§ **PROBLEM STATEMENT**
State only how many lines of the records contain the string "width".

++++++

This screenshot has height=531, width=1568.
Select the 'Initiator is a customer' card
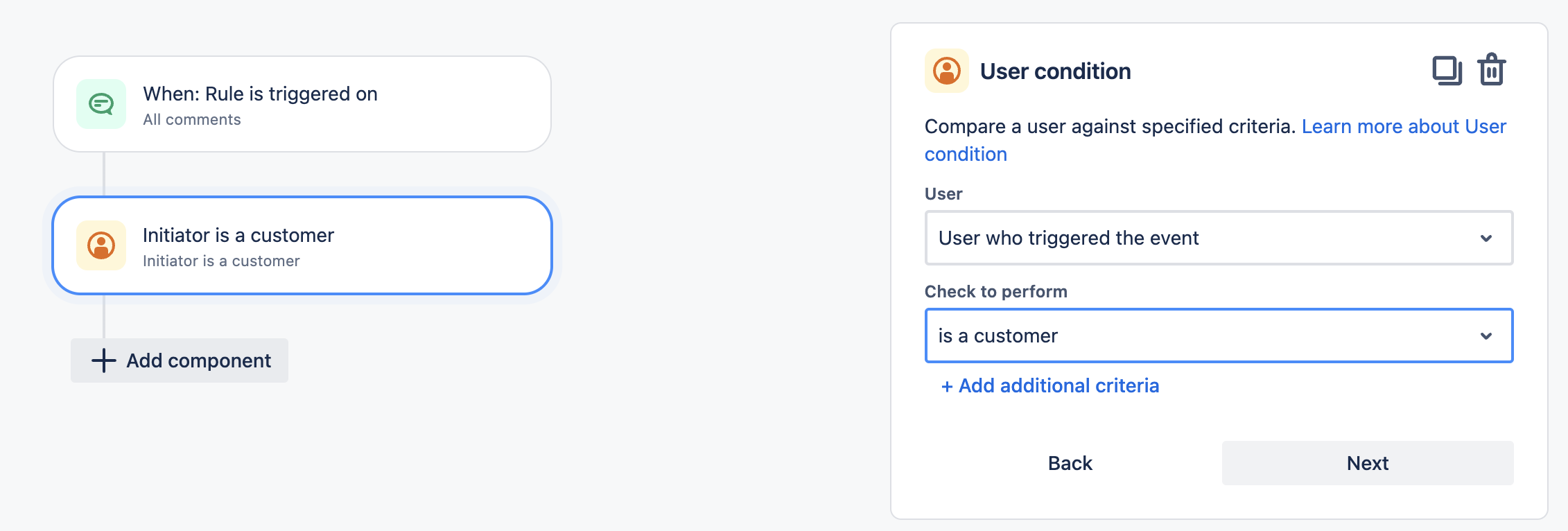point(302,246)
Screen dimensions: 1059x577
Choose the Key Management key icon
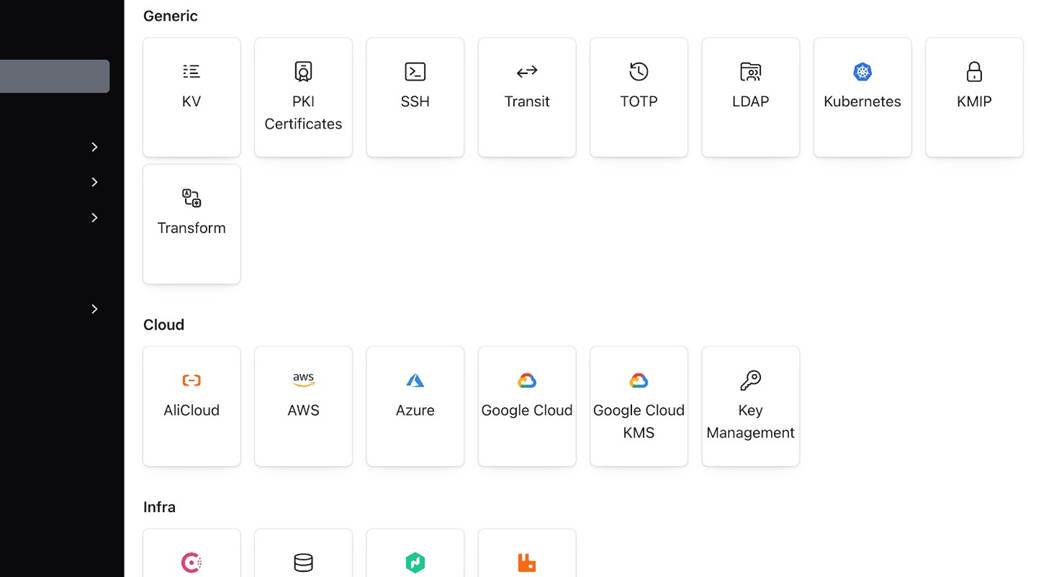pos(751,380)
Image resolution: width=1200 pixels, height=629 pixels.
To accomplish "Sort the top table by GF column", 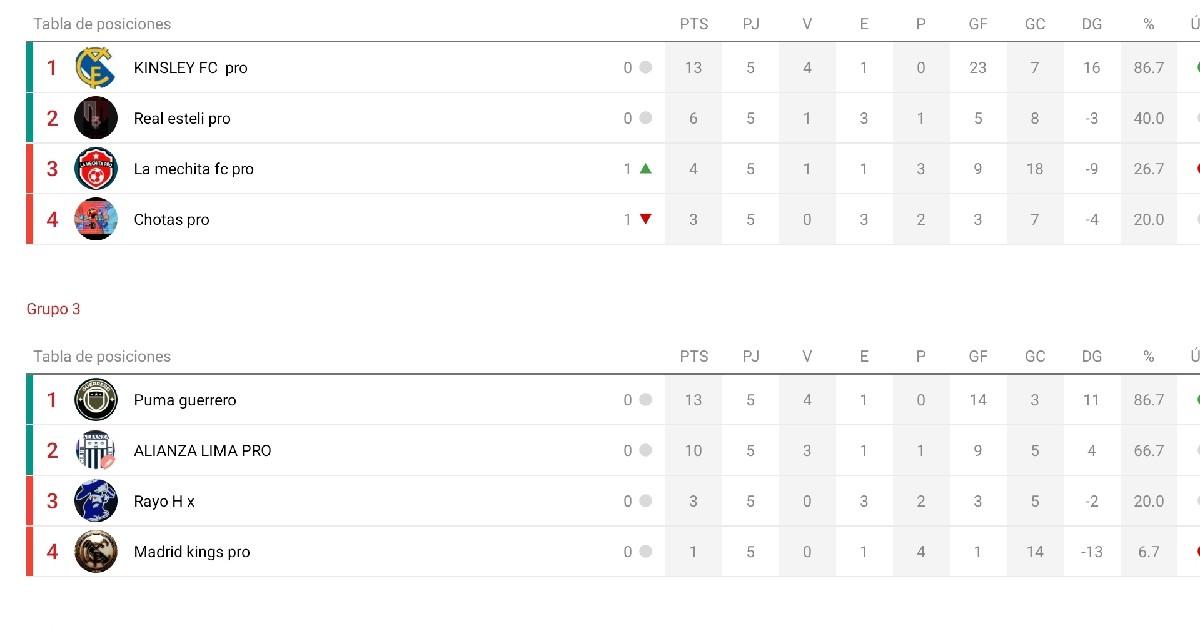I will click(977, 24).

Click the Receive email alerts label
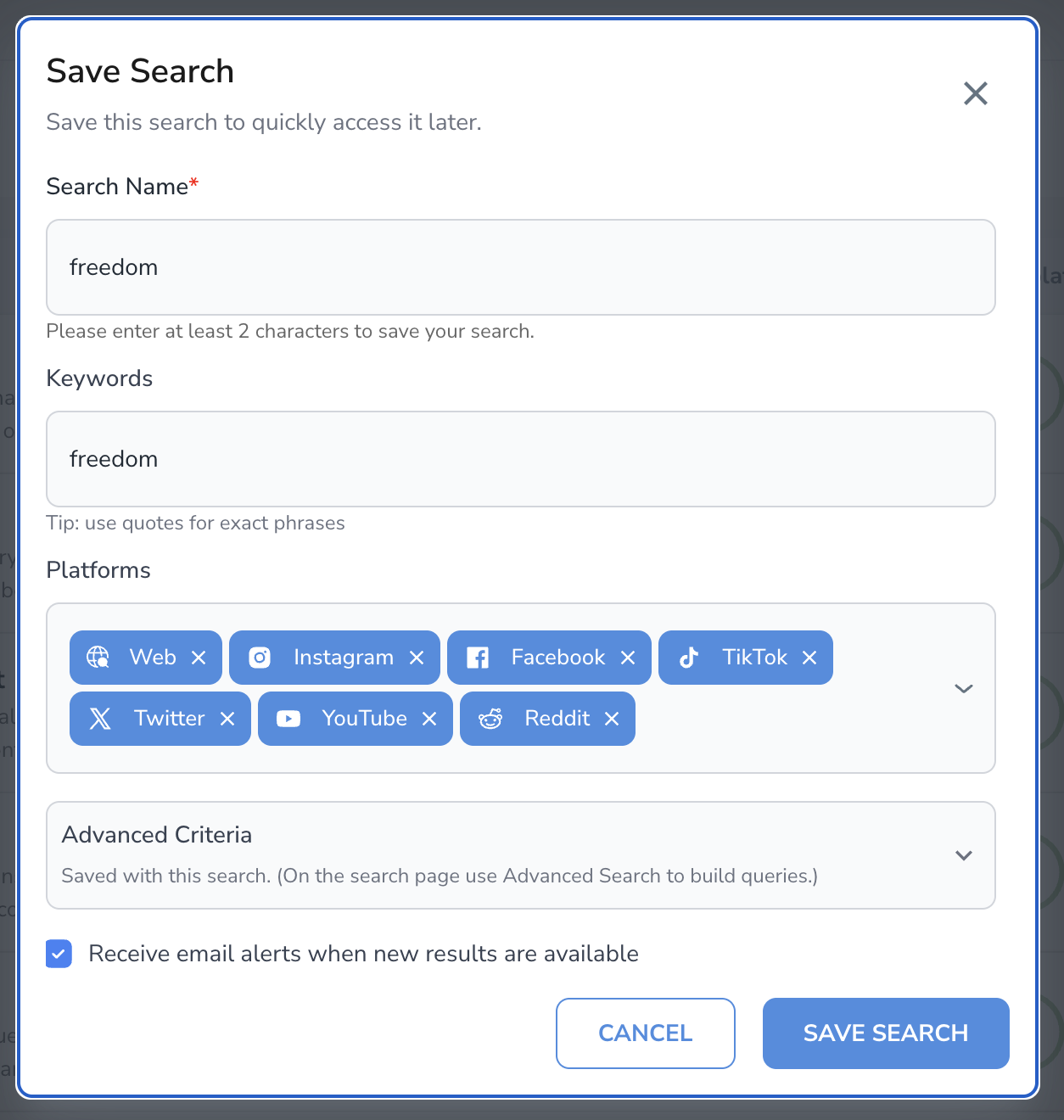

++++++

§ **SOLUTION FOR THIS EXERCISE**
2